Reddit joins Digg, Twitter on Cassandra
I have read that Cassandra needs good IO performance to do well. So I am wondering what type of performance you guys are getting on EC2 and what are the sort of things you have done specifically in regards to it (like RAID).
We are looking into Cassandra for thecadmus.com and any info would be greatly appreciated. Thanks.

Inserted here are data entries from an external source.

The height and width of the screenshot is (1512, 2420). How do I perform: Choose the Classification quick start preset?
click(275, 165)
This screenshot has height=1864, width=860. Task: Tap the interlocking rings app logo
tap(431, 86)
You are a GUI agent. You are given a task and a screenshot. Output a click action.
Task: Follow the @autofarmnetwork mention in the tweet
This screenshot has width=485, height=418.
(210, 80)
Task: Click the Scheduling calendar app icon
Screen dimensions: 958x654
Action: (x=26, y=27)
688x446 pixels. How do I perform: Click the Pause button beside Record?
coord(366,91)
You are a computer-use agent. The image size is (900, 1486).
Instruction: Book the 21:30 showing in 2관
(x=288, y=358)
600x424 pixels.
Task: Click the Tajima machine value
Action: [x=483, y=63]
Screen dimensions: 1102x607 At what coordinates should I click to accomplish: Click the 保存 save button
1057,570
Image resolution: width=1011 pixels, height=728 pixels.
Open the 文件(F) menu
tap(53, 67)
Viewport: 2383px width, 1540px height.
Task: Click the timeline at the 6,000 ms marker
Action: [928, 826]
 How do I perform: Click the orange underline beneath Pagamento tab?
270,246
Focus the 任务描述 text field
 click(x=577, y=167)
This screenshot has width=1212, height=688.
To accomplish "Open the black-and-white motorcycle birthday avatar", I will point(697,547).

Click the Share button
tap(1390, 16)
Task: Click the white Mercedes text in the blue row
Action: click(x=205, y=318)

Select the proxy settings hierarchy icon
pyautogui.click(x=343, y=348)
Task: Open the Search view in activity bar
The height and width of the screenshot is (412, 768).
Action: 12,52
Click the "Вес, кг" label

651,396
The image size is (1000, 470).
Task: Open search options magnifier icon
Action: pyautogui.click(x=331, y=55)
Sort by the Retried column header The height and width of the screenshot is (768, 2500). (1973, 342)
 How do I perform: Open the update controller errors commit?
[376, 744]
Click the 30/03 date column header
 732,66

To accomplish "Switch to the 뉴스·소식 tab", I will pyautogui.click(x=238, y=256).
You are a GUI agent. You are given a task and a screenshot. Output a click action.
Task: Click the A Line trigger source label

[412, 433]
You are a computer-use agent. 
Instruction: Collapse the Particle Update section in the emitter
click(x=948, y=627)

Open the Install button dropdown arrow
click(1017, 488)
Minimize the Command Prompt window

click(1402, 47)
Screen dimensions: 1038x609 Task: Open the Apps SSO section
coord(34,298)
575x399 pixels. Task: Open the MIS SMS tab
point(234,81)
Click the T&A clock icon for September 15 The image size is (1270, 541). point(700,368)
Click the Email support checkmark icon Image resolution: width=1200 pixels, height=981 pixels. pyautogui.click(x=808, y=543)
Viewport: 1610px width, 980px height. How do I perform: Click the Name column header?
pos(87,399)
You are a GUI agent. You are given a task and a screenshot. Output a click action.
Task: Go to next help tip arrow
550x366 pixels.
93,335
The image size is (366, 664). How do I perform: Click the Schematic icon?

I spent several hours Thursday night re-reading Cassandra docs and doing another test install. I am trying to decide between MongoDB (which I have a fair amount of experience with) and Cassandra for a 2 node setup where I care less (at least right now) about latency than about redundancy and convenience. I want to (initially) use an EC2 instance and a non-Amazon VPS and since I can't tell from reading the docs (and I have not seen any published comparisons), I am going to have to set up both a 2 node Cassandra install and a MongoDB replica-pair to see which does better given the hit of one service running in an east coast Amazon availability center and the other in a data center in Texas. If I am ever fortunate to have more than a few users so performance becomes an issue, I would like to add another EC2 (or two) to the mix, but still keep a service running in a non-Amazon data center.
If anyone has any links to Cassandra/MongoDB comparisons for my desired setup I would appreciate seeing them.
What is exactly the difference between Casandra and a document store like CouchDB? Or are they similar?
Just trying to get my head around this nosql thing and the different approaches...
It sort of looks like Cassandra is where all the people with A LOT of data are going. Any particular reason(s) for that?
(Edit: as compared to other 'non traditional' database systems).
Reddit also investigated (and maybe is still investigating) Riak, as they asked some detailed questions on the list. It will be interesting to see another high profile deployment of Cassandra, but I want them to start putting things that actually matter in there.